**What you will do**
Your answer needs to include each line of the records in which the string "Given" can be found.

- Opening Delimiter -

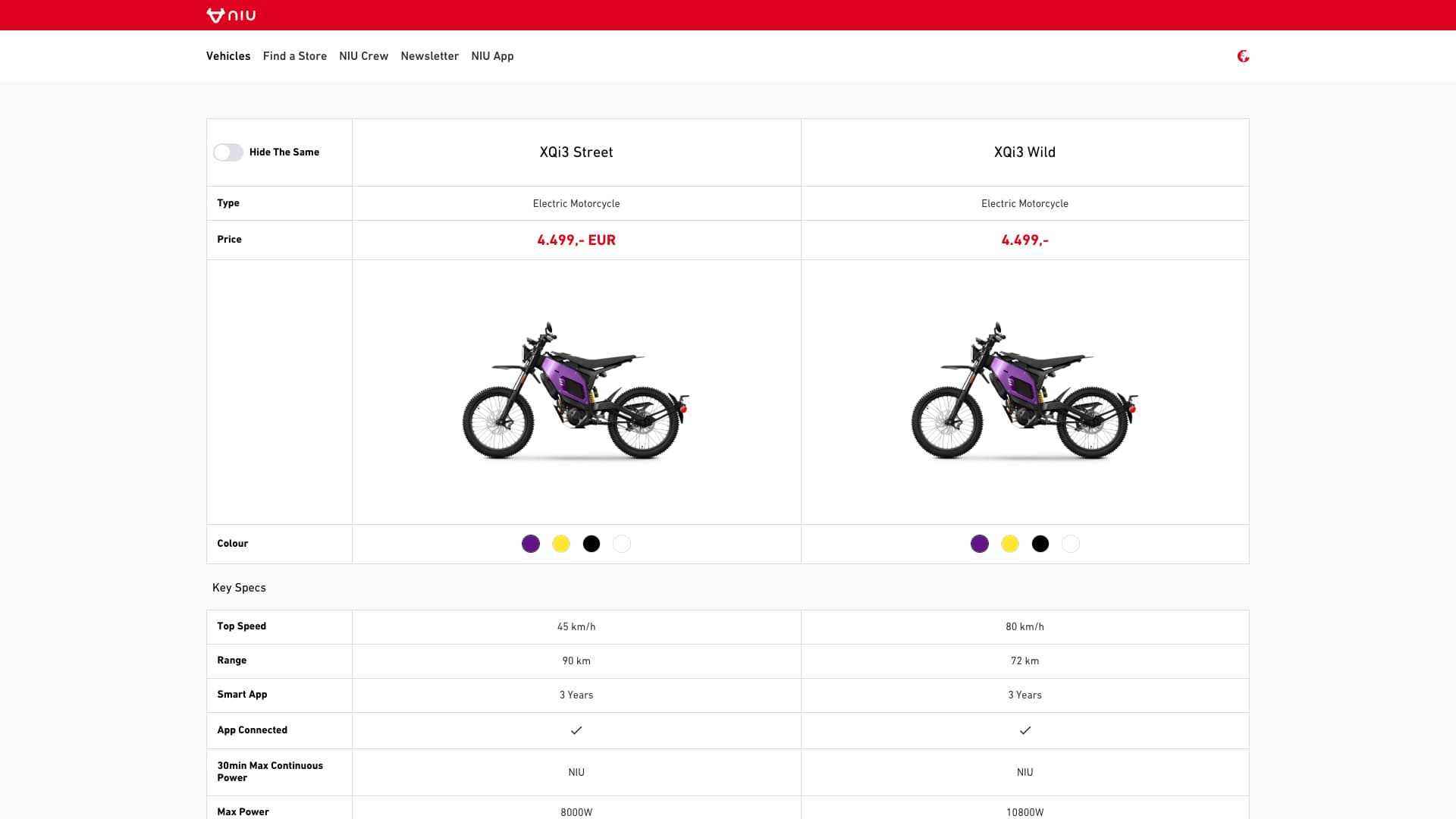This screenshot has height=819, width=1456.
Task: Click the red globe icon at top right
Action: [1243, 56]
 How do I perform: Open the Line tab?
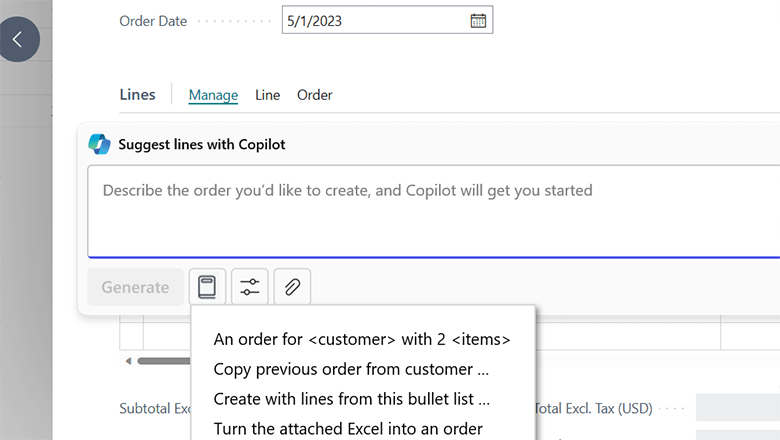coord(267,95)
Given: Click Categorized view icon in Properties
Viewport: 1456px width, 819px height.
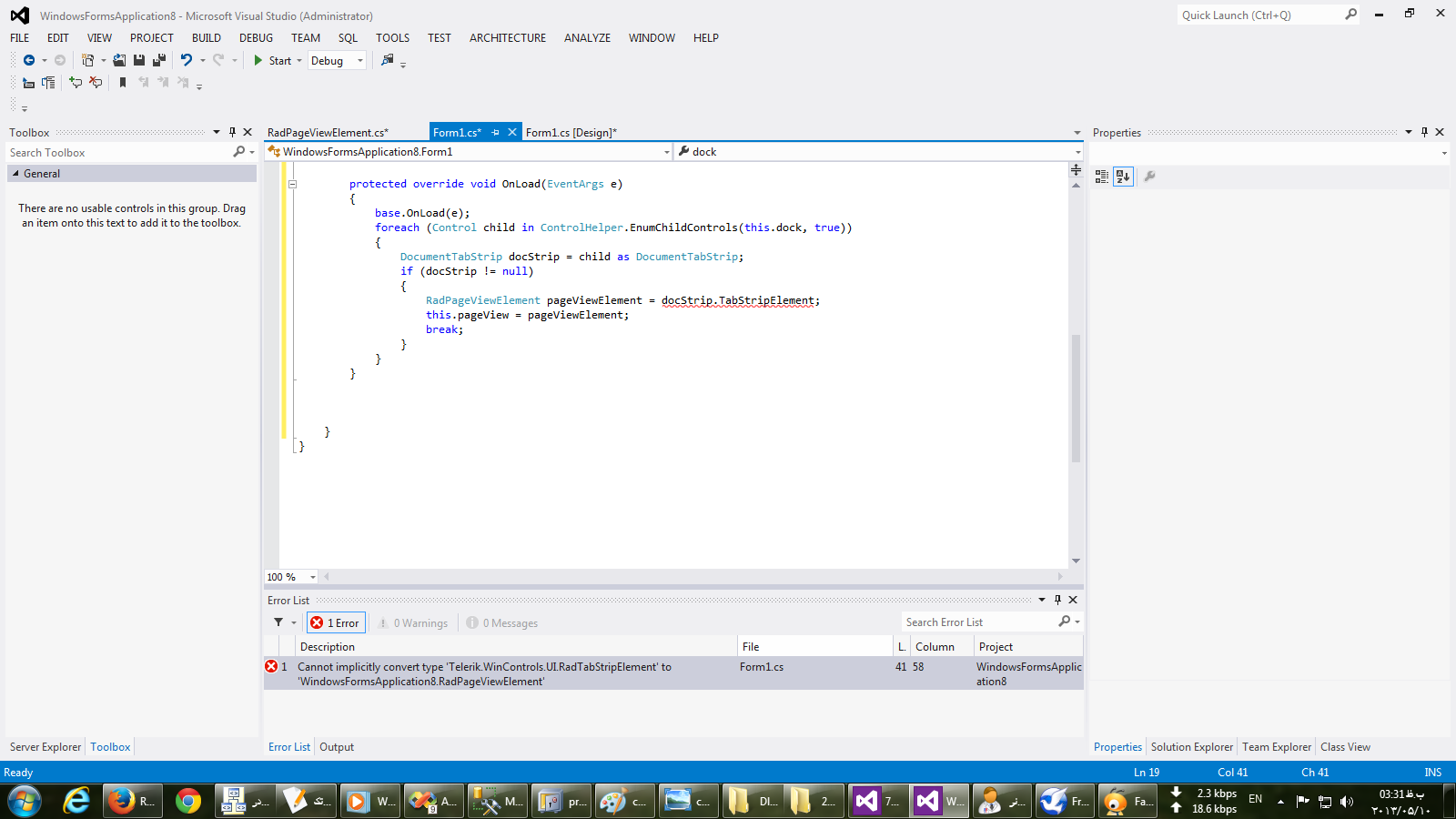Looking at the screenshot, I should [x=1102, y=177].
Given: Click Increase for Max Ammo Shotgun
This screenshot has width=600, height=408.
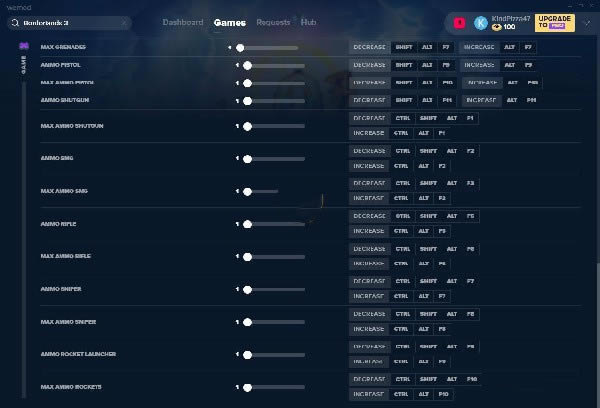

- Closing Delimiter -

**Expected answer**
Given: Click Categorized view icon in Properties
Given: Click Increase for Max Ammo Shotgun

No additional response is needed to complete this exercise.